Diabetes is a difficult condition to live with, and t not only affects humans but many dogs and cats. Unfortunately, it often goes undiagnosed in pets, leaving pets suffering.
If you are a pet owner, you should pay close attention to the health of your furry friend so that you will notice when she shows signs of discomfort.
If you suspect that he or she may have diabetes, you should seek treatment as soon as possible to help improve the quality of life. Here are some of the signs that your pet may be exhibiting because of diabetes.
Excessive Water Consumption and Urination
If you notice that your dog and cat are drinking more water than they normally do, it could be an early symptom of diabetes. It is usually accompanied by an increase in urination as well. This is because diabetic animals’ kidneys can’t keep up with the excess sugar in their blood, and it will be excreted through the urine.
If your cat or dog is diabetic, it may exhibit signs of excess hunger. Dogs often act hungry even when they are not, but if your dog is eating more food than he/she normally does and is maintaining or losing weight, this may be a sign of diabetes.
Rapid Weight Loss
Even if your pet is eating more, she may begin to lose weight rapidly. This is because diabetes either prevents the production of insulin in the pancreas (type1), or produces a decreased sensitivity to insulin by the cells in the body (type2). Insulin is the hormone responsible for getting the fuel (sugar) into cells so that they can do the body’s work. If sugars cannot get into the cells, they act as if there is not enough sugar in the blood and send signals to break down fat to produce more sugar (metabolic malnutrition)
Lethargy or Fatigue
A diabetic animal will often be more tired than usual and show an unwillingness to participate in some of its regular activities. Diabetes can cause weakness in certain muscles in an animal, and since they may suffer from metabolic malnutrition, they will spend more time sleeping and less time being active.

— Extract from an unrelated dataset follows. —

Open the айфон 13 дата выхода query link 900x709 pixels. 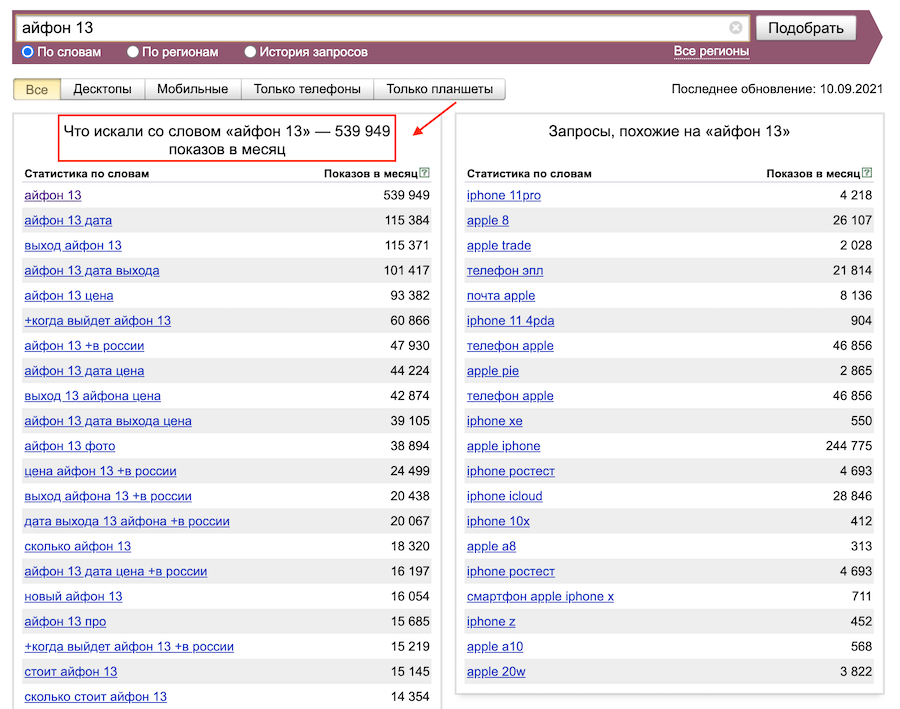pos(91,270)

Unusually sweet-smelling breath is another sign that your animal might be diabetic. Because your animal will be burning fat instead of sugar, their body will begin to produce ketones, specifically acetone, which can cause sweet, fruity breath.

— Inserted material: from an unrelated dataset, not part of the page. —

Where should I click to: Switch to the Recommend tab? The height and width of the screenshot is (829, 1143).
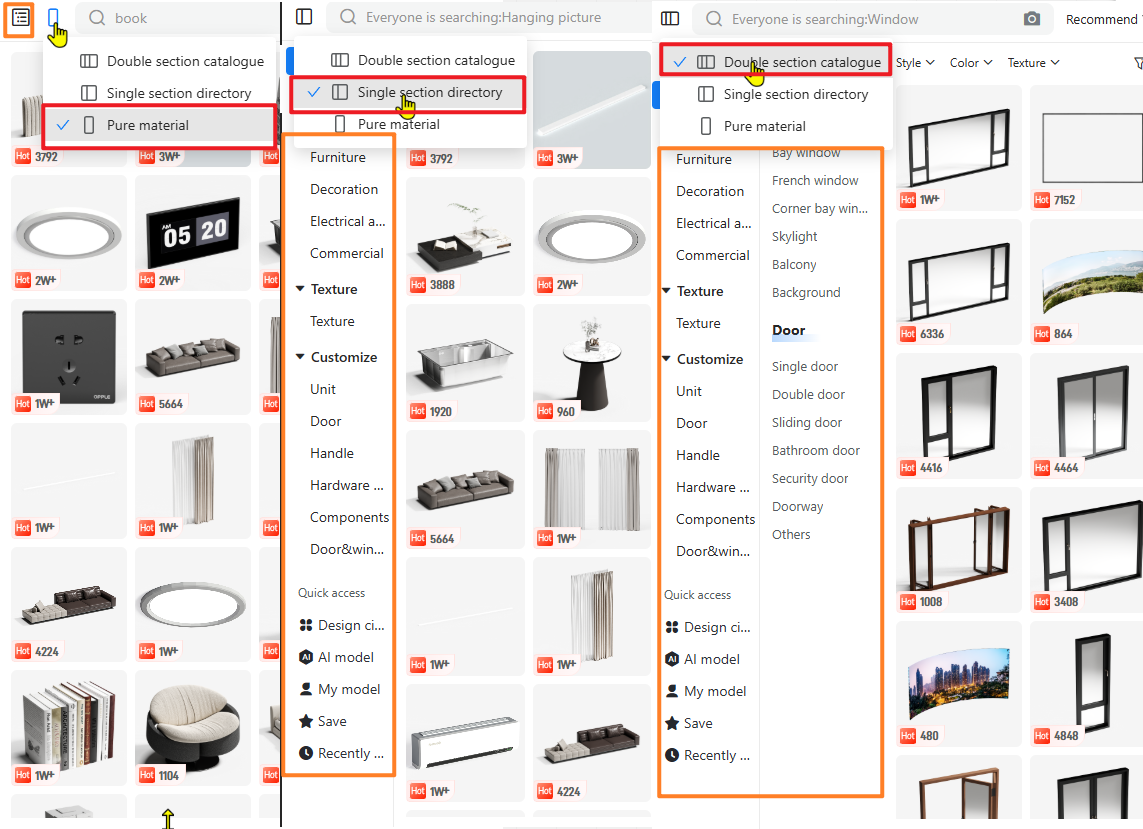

Diabetes can lead to cataracts which will cause your pet’s eyes to take on a cloudy appearance. These can lead to blindness if they aren’t treated, so make sure to check your pet’s eyes regularly.
Thinning Hair or Skin Infections
This will happen mostly along the back but can take place anywhere on your pet’s body. Thinning fur can be indicative of several different illnesses, but it is very common among diabetic animals, since, as previously noted, they are malnourished.
Because an imbalance of ketones can produce neurological effects, pets may suffer from depression if they are diabetic. If your dog or cat is lethargic and unresponsive to your communication or shows a lack of desire to participate in anything, he may have depression set on by diabetes.
The flow of abnormal waste products from metabolic malnutrition damages kidneys and builds up in the blood causing a condition called uremia. “Uremic poisoning” can lead to vomiting, especially if your pet is in the later stages of diabetes. While this is more likely to happen in older animals, it is important to speak with your Dr. Freiman or Dr. Rothstein whenever your pet is vomiting.